Each entry in the listing below should be restated word for word.

● Task material

=== Section Start ===

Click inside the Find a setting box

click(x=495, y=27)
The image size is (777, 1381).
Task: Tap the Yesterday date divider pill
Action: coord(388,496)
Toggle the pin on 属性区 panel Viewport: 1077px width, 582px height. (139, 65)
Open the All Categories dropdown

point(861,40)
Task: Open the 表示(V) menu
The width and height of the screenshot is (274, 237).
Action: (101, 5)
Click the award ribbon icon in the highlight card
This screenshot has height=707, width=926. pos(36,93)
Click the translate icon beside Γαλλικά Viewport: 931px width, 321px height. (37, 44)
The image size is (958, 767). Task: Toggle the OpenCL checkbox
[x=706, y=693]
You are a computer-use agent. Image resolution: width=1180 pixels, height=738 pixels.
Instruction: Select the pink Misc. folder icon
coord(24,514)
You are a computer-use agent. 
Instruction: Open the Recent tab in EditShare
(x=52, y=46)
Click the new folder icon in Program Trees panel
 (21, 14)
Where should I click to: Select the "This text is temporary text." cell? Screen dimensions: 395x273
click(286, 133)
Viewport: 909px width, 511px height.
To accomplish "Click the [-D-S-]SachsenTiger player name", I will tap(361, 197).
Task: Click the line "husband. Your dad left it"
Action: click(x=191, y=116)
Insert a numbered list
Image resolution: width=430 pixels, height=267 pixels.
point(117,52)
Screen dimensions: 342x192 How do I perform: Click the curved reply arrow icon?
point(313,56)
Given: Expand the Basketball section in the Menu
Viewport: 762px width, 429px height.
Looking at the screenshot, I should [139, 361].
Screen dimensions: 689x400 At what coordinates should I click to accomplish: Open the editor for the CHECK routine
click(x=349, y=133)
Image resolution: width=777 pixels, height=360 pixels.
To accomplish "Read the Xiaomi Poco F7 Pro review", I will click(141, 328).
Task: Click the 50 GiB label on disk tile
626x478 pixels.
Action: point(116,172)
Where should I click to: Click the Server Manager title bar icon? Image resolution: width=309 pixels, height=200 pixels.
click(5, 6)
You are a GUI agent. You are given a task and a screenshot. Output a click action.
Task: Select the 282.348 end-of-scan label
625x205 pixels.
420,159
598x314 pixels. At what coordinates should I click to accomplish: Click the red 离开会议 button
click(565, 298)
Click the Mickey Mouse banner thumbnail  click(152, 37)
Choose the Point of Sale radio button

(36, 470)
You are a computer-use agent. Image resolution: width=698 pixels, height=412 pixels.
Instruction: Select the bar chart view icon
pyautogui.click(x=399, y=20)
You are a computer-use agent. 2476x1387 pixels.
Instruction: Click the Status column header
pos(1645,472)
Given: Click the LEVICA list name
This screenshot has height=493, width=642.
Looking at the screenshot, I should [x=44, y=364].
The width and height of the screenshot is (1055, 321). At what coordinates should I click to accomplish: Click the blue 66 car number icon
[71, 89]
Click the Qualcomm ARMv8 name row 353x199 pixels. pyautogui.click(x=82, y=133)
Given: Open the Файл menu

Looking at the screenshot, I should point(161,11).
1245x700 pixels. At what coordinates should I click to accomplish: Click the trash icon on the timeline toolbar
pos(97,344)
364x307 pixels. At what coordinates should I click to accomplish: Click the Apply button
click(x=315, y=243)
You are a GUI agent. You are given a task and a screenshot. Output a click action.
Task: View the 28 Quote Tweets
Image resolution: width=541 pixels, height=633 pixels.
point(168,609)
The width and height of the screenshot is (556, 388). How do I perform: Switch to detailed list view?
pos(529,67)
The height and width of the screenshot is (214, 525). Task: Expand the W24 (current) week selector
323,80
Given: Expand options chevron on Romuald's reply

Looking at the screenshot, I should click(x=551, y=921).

=== Section End ===

● Result
Click inside the Find a setting box

click(x=495, y=27)
The image size is (777, 1381).
Task: Tap the Yesterday date divider pill
Action: coord(388,496)
Toggle the pin on 属性区 panel Viewport: 1077px width, 582px height. (139, 65)
Open the All Categories dropdown

point(861,40)
Task: Open the 表示(V) menu
The width and height of the screenshot is (274, 237).
Action: (101, 5)
Click the award ribbon icon in the highlight card
This screenshot has height=707, width=926. pos(36,93)
Click the translate icon beside Γαλλικά Viewport: 931px width, 321px height. (37, 44)
The image size is (958, 767). Task: Toggle the OpenCL checkbox
[x=706, y=693]
You are a computer-use agent. Image resolution: width=1180 pixels, height=738 pixels.
Instruction: Select the pink Misc. folder icon
coord(24,514)
You are a computer-use agent. 
Instruction: Open the Recent tab in EditShare
(x=52, y=46)
Click the new folder icon in Program Trees panel
 (21, 14)
Where should I click to: Select the "This text is temporary text." cell? Screen dimensions: 395x273
click(286, 133)
Viewport: 909px width, 511px height.
To accomplish "Click the [-D-S-]SachsenTiger player name", I will tap(361, 197).
Task: Click the line "husband. Your dad left it"
Action: click(x=191, y=116)
Insert a numbered list
Image resolution: width=430 pixels, height=267 pixels.
point(117,52)
Screen dimensions: 342x192 How do I perform: Click the curved reply arrow icon?
point(313,56)
Given: Expand the Basketball section in the Menu
Viewport: 762px width, 429px height.
Looking at the screenshot, I should [139, 361].
Screen dimensions: 689x400 At what coordinates should I click to accomplish: Open the editor for the CHECK routine
click(x=349, y=133)
Image resolution: width=777 pixels, height=360 pixels.
To accomplish "Read the Xiaomi Poco F7 Pro review", I will click(141, 328).
Task: Click the 50 GiB label on disk tile
626x478 pixels.
Action: point(116,172)
Where should I click to: Click the Server Manager title bar icon? Image resolution: width=309 pixels, height=200 pixels.
click(5, 6)
You are a GUI agent. You are given a task and a screenshot. Output a click action.
Task: Select the 282.348 end-of-scan label
625x205 pixels.
420,159
598x314 pixels. At what coordinates should I click to accomplish: Click the red 离开会议 button
click(565, 298)
Click the Mickey Mouse banner thumbnail  click(152, 37)
Choose the Point of Sale radio button

(36, 470)
You are a computer-use agent. Image resolution: width=698 pixels, height=412 pixels.
Instruction: Select the bar chart view icon
pyautogui.click(x=399, y=20)
You are a computer-use agent. 2476x1387 pixels.
Instruction: Click the Status column header
pos(1645,472)
Given: Click the LEVICA list name
This screenshot has height=493, width=642.
Looking at the screenshot, I should [x=44, y=364].
The width and height of the screenshot is (1055, 321). At what coordinates should I click to accomplish: Click the blue 66 car number icon
[71, 89]
Click the Qualcomm ARMv8 name row 353x199 pixels. pyautogui.click(x=82, y=133)
Given: Open the Файл menu

Looking at the screenshot, I should point(161,11).
1245x700 pixels. At what coordinates should I click to accomplish: Click the trash icon on the timeline toolbar
pos(97,344)
364x307 pixels. At what coordinates should I click to accomplish: Click the Apply button
click(x=315, y=243)
You are a GUI agent. You are given a task and a screenshot. Output a click action.
Task: View the 28 Quote Tweets
Image resolution: width=541 pixels, height=633 pixels.
point(168,609)
The width and height of the screenshot is (556, 388). How do I perform: Switch to detailed list view?
pos(529,67)
The height and width of the screenshot is (214, 525). Task: Expand the W24 (current) week selector
323,80
Given: Expand options chevron on Romuald's reply

Looking at the screenshot, I should click(x=551, y=921).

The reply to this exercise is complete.